Monday, April 23rd, 2007

In his Yom Hazikaron (Memorial Day) address, Israeli PM Olmert said:

We will weigh with great seriousness every diplomatic initiative, we will take advantage of every chance, we will be prepared for far-reaching compromises, and even for very painful concessions, as long as our vital and existential interests are safeguarded, in order to fulfill our burning ambition for peace. — Ha’aretz

To whom is he speaking? Not to a majority of Israelis, who understand that concessions, compromises, withdrawals, and prisoner releases just lead to more of the same. And not to Palestinians or the Arab nations, who know that no matter what compromises Israel makes, they will not be satisfied and there will not be peace.

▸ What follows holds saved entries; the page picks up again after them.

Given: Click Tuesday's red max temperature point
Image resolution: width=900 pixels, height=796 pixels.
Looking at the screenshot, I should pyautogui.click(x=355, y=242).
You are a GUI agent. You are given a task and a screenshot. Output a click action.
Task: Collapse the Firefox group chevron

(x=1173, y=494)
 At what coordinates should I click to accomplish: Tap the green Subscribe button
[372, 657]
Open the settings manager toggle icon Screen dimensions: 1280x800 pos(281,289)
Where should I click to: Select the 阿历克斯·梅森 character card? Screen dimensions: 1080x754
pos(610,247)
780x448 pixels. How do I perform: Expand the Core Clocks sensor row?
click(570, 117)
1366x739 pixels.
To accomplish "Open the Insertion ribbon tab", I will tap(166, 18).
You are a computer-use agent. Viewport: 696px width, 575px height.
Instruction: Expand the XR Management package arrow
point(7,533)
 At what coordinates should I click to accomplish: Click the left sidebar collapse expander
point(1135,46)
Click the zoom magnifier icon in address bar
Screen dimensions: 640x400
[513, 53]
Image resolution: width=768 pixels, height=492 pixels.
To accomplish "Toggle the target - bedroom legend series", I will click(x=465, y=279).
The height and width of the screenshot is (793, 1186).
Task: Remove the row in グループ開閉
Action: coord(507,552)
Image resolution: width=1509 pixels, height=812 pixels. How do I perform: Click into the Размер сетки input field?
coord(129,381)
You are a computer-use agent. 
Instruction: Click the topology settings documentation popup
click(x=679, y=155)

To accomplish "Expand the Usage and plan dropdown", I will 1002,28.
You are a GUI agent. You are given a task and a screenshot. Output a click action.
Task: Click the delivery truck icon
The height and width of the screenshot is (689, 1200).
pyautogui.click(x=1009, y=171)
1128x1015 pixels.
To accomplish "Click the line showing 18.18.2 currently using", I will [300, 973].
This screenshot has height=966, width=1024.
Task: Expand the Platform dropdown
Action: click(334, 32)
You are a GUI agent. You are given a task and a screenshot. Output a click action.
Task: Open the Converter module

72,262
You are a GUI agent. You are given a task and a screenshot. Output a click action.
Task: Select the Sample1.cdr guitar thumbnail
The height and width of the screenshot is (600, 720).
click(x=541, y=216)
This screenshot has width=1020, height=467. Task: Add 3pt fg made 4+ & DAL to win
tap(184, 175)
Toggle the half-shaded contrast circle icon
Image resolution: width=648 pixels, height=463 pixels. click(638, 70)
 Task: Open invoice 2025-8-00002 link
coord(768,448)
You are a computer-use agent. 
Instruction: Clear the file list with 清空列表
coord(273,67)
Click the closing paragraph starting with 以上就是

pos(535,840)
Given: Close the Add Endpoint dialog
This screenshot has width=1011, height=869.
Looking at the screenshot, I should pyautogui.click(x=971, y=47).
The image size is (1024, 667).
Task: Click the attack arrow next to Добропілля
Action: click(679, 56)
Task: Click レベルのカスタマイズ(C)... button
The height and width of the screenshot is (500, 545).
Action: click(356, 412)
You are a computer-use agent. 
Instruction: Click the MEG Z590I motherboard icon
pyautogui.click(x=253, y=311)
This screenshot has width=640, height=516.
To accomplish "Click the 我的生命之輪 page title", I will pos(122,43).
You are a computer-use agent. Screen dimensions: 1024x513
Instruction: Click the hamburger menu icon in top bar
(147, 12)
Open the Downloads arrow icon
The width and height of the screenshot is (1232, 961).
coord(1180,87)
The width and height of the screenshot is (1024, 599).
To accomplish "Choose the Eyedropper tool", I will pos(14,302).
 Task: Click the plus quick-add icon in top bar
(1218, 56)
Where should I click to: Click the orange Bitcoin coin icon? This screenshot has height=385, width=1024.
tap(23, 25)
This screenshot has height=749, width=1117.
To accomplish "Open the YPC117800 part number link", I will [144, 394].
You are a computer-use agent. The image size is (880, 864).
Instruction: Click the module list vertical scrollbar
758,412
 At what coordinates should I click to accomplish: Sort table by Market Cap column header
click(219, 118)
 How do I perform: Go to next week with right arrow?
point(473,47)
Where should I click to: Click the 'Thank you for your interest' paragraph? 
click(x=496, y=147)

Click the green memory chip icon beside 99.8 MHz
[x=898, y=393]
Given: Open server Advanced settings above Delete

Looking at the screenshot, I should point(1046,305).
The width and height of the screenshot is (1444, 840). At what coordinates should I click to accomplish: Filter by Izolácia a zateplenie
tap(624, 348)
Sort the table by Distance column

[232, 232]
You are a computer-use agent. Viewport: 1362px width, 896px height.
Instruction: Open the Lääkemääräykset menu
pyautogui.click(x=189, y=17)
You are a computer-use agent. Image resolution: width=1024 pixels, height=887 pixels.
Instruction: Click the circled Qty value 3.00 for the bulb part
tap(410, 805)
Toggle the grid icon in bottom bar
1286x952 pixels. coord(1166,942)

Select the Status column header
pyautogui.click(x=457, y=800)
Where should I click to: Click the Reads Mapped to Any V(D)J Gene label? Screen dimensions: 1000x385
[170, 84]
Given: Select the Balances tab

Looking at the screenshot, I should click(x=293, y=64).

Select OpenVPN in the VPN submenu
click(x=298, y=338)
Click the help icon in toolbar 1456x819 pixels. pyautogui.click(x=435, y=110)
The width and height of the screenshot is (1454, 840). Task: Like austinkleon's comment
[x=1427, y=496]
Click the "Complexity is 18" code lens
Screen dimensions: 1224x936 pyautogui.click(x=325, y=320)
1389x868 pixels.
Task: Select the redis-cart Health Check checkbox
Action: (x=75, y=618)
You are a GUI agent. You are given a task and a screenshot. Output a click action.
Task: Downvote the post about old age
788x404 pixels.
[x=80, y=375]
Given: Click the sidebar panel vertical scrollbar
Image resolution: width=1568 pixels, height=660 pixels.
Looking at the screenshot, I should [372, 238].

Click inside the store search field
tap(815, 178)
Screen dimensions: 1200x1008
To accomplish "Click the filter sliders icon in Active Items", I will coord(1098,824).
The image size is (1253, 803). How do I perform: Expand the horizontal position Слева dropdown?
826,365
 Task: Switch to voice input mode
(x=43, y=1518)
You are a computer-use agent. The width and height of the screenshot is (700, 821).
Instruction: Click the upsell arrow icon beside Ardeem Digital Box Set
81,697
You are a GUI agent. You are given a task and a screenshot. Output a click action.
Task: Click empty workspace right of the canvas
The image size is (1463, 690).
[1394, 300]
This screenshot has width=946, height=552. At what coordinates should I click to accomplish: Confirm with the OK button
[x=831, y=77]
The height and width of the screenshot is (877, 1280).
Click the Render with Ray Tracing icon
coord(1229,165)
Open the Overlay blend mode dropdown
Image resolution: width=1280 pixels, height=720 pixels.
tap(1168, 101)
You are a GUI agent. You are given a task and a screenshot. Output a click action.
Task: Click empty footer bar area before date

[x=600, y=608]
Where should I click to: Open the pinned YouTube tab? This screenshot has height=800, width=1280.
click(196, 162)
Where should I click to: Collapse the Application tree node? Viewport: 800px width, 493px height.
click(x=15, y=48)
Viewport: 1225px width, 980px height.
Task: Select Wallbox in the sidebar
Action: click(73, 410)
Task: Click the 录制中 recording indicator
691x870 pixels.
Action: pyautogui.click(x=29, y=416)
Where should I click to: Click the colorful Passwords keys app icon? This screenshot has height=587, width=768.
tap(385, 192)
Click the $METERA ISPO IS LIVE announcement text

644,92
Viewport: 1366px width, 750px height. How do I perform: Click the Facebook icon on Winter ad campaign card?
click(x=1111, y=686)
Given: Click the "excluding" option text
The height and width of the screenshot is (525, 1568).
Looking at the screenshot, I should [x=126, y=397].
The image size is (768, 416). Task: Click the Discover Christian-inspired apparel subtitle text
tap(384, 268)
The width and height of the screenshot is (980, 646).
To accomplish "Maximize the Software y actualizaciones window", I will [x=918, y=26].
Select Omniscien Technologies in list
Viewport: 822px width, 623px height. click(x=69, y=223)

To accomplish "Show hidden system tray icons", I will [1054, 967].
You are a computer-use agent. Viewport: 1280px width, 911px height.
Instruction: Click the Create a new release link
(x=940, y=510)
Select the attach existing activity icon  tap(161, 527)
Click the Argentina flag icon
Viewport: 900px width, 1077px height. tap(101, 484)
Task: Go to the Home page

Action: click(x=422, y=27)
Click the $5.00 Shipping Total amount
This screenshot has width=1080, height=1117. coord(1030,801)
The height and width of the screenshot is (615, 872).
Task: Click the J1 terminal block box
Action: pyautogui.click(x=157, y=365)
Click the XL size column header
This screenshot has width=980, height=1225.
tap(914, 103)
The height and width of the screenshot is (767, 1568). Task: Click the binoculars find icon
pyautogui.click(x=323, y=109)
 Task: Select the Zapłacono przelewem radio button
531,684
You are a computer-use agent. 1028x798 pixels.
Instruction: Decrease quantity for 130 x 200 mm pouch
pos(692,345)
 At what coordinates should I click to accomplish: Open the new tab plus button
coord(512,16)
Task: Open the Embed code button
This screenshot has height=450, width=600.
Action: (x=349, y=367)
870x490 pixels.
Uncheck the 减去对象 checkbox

Here is what the PM of Israel should say:

Insofar as Israel is the legitimate expression of the Jewish people’s right to self-determination, a fully sovereign nation which does not bear the responsibility for the failures of the Arab nations with respect to themselves and the Palestinians and refuses to pay the price for them, I assert the following:

We will not accept phony initiatives or imposed plans. We will strike disproportionally at terrorists and preemptively at any nation that plans to attack us. We passionately desire peace, but we will make no concessions for future promises of peace, only in return for realized peace.

In particular, we demand the immediate release of the hostages held by Hamas and Hezbollah. If they are not released within 12 hours, we will begin taking escalating military action against Hamas and Hezbollah personnel and infrastructure. There will be no prisoner exchanges.

Would this cause a diplomatic and journalistic stir? Of course. And worse, if Israel’s enemies find it necessary to test her resolve. But the forces in the world that want to see Israel gone will be the same before and after. Only now — if Israel were to consistently follow this policy — they would have to adjust their world-view to one in which Israel is a permanent fact. And then maybe from that point we could begin a constructive dialogue for peace.

How would Israelis react to this? I think the reaction of the people to Hezbollah’s attack last summer shows that they are prepared for sacrifice and struggle. What they are not tolerant of is having their sovereignty, their peace, and their self-respect chipped away a little at a time, unrequited concession by unrequited concession.